Continuing San Francisco’s community development legacy

New housing leadership brings a new opportunity for responsiveness and transparency

Kate Hartley, the director of the Mayor’s Office of Housing and Community Development, is leaving after five years in the role. (Courtesy photo)

By Fernando Martí and Peter Cohen

This week, the Director of the Mayor’s Office of Housing and Community Development, the City’s affordable housing department, will be leaving after 5 years.

MOHCD’s leadership transition opens an opportunity to reflect on the department’s roots in community development while also responding to the tidal wave of evictions and exploding housing costs brought on by the tech economy.

We congratulate Director Kate Hartley on her move and success at MOHCD. The City saw affordable housing production go from 200 units/year at the beginning of the decade to 1,400 units/year in 2017, with over 4,000 affordable units in the near-term pipeline. They accomplished this while also rebuilding the City’s entire public housing system.

The public has repeatedly shown its support for affordable housing, from creating a local Housing Trust Fund dedicating Public Lands and supporting new revenue all the way to last year’s Our City Our Home measure.

We can look ahead to this November with another Housing Bond and the Affordable Homes for Educators & Families NOW measure, adding significant new funds and pre-zoning public lands and large lots for 100 percent affordable housing.

These successes were won by the communities that put in the hard work to organize, educate neighbors, and engage the City’s civic leaders. This is the core of the community development model of affordable housing that has been the hallmark of San Francisco. This is how our city has secured nearly $6.5 billion in funding for affordable housing over the past four decades, why we now can boast of 30,000 permanently affordable housing units, and why San Francisco affordable housing is labor-built.

But importantly, housing is more than a collection of units. It is a process of building up communities, with services, economic opportunities, and resident leadership. Here is an opportunity to renew the meaning of this city housing department.

It is also a moment to embark on an equitable land-banking and non-profit developer capacity building strategy in order to expand the range of communities served by MOHCD.

As people are being priced out of our extreme housing market, the neighborhoods seeing the highest displacement and gentrification measures should continue to be prioritized. At the same time, the growing progressive political consensus for geographic balance of affordable housing is an opportunity that should be seized upon. With the cost of urban land increasing by 23 percent annually, a forward-thinking land banking strategy would secure sites now for future building, particularly in outer neighborhoods of the City.

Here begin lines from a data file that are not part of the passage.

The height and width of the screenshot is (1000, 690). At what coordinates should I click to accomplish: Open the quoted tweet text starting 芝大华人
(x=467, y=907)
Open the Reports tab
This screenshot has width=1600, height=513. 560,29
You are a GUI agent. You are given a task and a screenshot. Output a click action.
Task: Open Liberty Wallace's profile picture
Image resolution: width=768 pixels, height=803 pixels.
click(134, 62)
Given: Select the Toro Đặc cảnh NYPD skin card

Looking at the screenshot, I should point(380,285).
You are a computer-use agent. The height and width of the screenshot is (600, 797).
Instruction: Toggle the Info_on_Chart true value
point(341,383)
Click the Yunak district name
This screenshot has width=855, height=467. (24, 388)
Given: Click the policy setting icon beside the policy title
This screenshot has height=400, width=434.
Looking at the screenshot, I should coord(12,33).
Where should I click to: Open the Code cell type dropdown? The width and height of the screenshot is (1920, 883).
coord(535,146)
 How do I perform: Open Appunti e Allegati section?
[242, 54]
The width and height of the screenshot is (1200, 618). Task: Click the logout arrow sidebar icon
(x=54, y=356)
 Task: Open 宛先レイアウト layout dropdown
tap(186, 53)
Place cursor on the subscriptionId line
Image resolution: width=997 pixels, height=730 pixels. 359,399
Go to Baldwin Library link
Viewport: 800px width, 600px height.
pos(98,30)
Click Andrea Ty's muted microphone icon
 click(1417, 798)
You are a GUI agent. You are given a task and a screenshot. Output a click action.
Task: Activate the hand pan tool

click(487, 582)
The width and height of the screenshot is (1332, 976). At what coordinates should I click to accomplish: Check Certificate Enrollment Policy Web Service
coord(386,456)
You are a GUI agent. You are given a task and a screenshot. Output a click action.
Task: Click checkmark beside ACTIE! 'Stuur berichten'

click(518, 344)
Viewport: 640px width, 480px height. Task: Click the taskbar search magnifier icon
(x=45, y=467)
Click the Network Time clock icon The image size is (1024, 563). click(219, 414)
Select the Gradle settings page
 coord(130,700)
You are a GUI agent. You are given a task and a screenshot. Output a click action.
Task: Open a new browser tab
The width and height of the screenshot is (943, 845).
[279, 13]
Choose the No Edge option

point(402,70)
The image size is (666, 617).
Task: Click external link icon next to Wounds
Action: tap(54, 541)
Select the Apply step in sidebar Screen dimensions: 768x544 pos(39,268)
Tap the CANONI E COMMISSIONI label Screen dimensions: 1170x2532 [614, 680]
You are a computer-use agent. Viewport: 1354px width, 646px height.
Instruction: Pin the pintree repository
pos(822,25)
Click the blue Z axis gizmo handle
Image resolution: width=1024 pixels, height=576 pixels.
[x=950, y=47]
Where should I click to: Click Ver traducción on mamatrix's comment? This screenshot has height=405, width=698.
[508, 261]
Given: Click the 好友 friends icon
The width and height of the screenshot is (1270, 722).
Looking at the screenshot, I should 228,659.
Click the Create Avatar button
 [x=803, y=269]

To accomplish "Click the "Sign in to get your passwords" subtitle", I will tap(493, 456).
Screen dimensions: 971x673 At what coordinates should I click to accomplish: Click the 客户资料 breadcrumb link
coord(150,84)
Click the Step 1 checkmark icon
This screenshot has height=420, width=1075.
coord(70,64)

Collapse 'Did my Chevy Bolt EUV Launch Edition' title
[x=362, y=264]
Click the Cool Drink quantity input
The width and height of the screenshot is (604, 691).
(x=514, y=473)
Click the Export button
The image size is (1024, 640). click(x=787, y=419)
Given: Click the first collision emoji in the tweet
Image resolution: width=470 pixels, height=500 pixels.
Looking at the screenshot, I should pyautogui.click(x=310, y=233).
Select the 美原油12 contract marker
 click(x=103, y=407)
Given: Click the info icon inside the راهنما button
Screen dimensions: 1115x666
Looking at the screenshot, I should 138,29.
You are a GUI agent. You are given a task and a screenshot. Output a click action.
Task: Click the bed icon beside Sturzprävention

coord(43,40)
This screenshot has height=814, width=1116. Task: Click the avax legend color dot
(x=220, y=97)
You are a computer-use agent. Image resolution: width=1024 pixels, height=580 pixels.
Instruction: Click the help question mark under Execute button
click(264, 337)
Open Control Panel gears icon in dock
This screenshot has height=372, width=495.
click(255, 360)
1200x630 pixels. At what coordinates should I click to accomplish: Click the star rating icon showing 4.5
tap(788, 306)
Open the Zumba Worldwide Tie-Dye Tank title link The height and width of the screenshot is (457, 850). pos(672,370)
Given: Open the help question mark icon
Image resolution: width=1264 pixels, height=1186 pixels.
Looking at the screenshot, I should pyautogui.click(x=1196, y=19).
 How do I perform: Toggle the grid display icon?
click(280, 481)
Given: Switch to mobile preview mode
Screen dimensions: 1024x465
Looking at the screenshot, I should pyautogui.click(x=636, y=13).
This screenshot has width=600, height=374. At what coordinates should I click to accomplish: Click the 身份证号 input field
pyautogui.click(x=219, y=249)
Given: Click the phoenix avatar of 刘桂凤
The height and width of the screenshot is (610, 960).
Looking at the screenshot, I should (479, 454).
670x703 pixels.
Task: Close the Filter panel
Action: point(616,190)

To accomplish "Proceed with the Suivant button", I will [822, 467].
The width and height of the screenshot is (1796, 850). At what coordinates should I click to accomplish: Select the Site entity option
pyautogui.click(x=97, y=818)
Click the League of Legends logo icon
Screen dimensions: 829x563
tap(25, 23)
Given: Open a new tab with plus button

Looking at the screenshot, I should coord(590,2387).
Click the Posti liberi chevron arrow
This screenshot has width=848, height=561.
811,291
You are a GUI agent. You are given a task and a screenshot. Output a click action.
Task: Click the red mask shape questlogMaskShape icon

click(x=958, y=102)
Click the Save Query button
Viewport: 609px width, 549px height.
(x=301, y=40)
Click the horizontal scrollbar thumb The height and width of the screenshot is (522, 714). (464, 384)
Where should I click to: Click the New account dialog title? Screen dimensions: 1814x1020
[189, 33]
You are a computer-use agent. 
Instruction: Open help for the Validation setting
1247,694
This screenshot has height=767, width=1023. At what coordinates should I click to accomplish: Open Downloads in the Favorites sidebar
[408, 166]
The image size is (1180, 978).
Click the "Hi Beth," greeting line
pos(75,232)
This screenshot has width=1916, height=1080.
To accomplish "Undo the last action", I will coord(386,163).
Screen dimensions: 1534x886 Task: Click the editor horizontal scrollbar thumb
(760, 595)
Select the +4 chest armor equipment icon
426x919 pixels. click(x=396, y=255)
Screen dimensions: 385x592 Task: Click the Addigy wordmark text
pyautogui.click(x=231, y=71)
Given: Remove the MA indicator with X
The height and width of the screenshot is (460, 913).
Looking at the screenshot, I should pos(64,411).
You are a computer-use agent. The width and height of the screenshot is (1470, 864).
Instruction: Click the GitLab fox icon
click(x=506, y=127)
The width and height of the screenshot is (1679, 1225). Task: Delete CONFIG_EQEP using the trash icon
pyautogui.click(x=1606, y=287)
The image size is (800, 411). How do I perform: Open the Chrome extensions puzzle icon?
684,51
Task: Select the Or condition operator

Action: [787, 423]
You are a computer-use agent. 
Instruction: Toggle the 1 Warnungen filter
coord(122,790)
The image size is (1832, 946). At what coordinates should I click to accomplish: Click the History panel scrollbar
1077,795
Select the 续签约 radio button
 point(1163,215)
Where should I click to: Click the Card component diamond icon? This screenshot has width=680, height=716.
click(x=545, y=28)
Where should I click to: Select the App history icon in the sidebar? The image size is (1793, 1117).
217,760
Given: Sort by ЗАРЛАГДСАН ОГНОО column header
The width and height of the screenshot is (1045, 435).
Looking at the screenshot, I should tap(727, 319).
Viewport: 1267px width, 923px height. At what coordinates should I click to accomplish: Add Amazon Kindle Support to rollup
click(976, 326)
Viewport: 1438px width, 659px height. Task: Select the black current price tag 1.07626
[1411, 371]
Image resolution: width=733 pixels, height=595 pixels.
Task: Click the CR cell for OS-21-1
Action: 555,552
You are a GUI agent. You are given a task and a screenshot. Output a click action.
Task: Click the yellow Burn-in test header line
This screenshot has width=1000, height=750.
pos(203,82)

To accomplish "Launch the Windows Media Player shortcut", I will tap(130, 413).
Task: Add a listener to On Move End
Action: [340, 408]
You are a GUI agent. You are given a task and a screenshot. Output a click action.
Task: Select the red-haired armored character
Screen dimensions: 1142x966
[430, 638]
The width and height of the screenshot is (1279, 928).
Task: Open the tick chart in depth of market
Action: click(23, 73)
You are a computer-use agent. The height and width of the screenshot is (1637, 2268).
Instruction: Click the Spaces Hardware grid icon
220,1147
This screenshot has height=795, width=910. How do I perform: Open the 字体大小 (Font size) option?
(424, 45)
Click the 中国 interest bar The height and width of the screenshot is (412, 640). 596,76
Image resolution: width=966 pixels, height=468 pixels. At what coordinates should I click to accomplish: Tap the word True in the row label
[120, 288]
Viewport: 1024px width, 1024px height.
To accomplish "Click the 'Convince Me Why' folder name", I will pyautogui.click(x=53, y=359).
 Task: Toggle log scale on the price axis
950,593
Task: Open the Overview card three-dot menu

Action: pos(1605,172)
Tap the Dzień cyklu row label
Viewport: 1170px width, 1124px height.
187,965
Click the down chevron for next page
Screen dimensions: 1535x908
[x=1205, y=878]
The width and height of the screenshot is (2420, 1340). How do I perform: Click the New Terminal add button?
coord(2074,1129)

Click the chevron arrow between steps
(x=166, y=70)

Looking ahead, a focus on creative and collaborative solutions with the City family for deeply affordable supportive housing and senior housing units will be critical. This is in no small part an effect of the disappearance of Federal funding, but also a structural issue we see in many other arenas, from transportation to public health. Resources for building can be found, but the resources to operate a building are much harder to allocate. With the transition of the Housing Authority, it is critical that the department explore creative resources for operating subsidies for supportive housing and very low income senior housing. San Francisco’s low-income residents cannot wait for new buildings to be completed.

San Francisco’s housing movement was built on an alliance of advocates working to protect tenants and community developers. As the crisis of evictions began to explode in the late 90s, anti-displacement activists demanded the preservation of existing units from the speculative market, resulting in the small sites program.

Elevating this program and balancing the department’s production and anti-displacement goals will help ensure San Franciscans are stabilized before they become homeless or displaced. In these efforts, the demands of low-income tenants who created the conditions for these programs should take precedence, with different goals from the multi-million dollar new construction projects.

There have been several ideas for innovative responses to our community’s affordable housing needs. A public bank and other local financing could be the key to developing new and more flexible social housing or cooperatives in addition to the tax credit housing that has fueled the majority of our affordable construction since the 1980s Reagan era. Innovation needs to extend to the core of what the department is and who it serves

A new MOHCD director can take the opportunity of this transition to begin addressing how the department can be more responsive and transparent to the communities it serves and the service providers it partners with.

We urge the new director to play to the strengths of the community development movement, using community-based development and organizing capacity to build the wider base of support for affordable housing that is possible. Thanks again to the hard work of outgoing director Kate Hartley in building a high production affordable housing department. This leadership transition opens new and renewed opportunities to continue San Francisco’s community development legacy.

Peter Cohen and Fernando Martí are co-directors of San Francisco’s Council of Community Housing Organizations.